> **Opgave**
Kopieer alsjeblieft uit de gegevens hieronder alles vanaf de regel met "Given: Click the" tot en met de regel met "[x=72, y=138]", zonder iets te wijzigen.

> **Gegevens**

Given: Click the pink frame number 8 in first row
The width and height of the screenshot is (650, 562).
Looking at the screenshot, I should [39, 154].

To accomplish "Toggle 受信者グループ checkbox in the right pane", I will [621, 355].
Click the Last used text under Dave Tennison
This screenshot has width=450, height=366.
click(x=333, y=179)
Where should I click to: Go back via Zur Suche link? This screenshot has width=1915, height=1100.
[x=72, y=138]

---

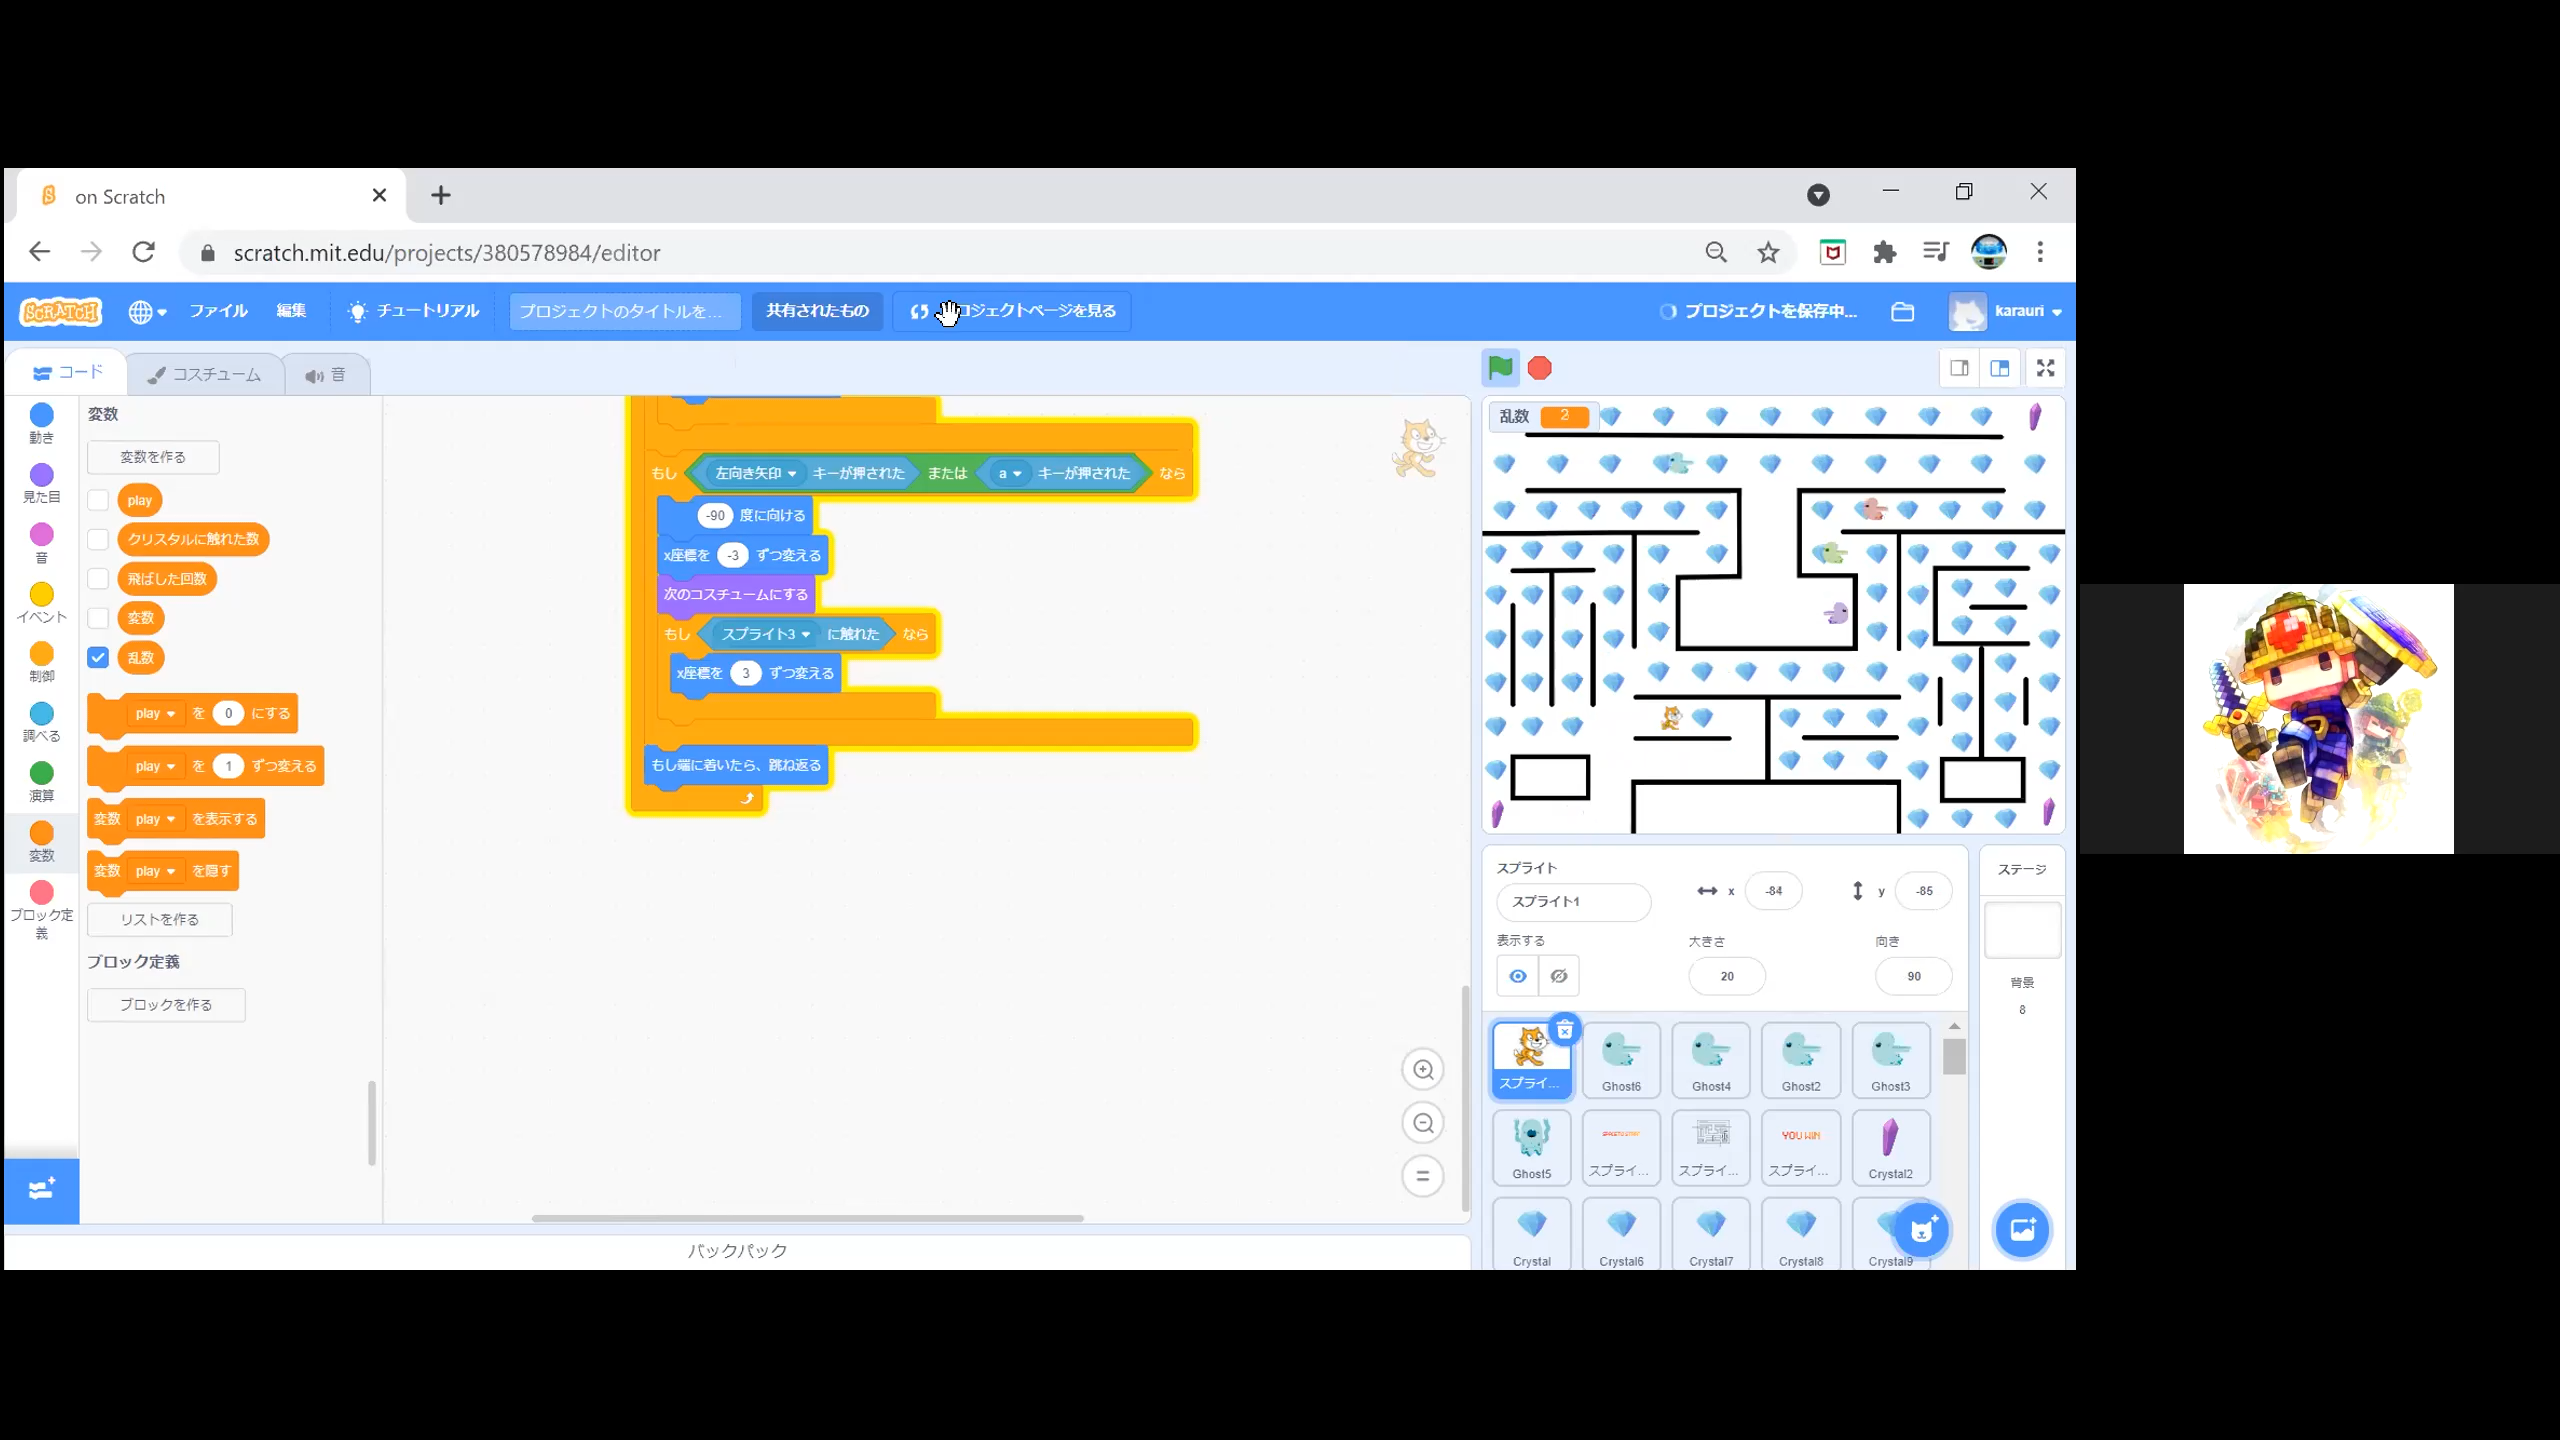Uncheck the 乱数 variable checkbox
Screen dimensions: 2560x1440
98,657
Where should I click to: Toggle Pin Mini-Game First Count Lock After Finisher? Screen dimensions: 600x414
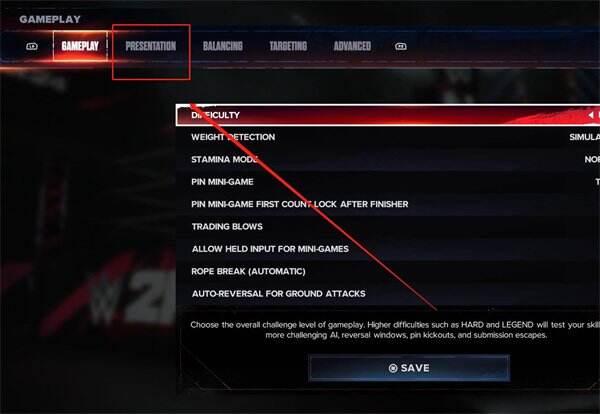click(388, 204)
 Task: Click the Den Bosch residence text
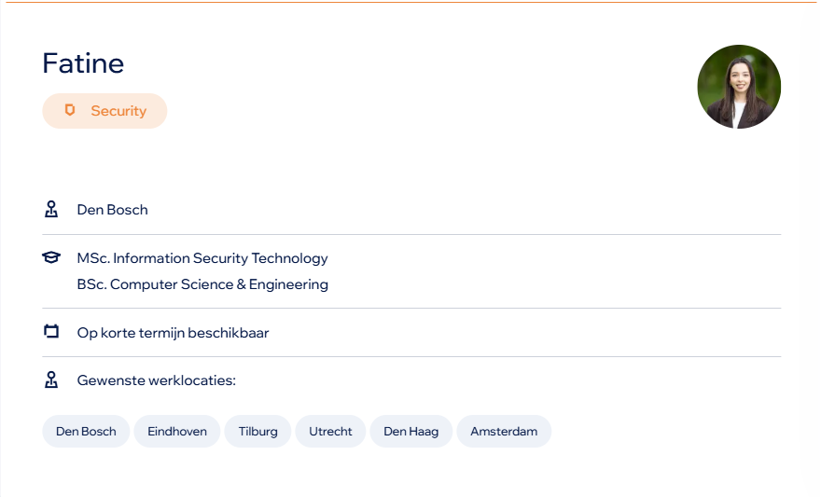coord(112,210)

> **Antwoord**
Given: Click the pink frame number 8 in first row
The width and height of the screenshot is (650, 562).
Looking at the screenshot, I should [39, 154].

To accomplish "Toggle 受信者グループ checkbox in the right pane", I will [621, 355].
Click the Last used text under Dave Tennison
This screenshot has width=450, height=366.
click(x=333, y=179)
Where should I click to: Go back via Zur Suche link? This screenshot has width=1915, height=1100.
[x=72, y=138]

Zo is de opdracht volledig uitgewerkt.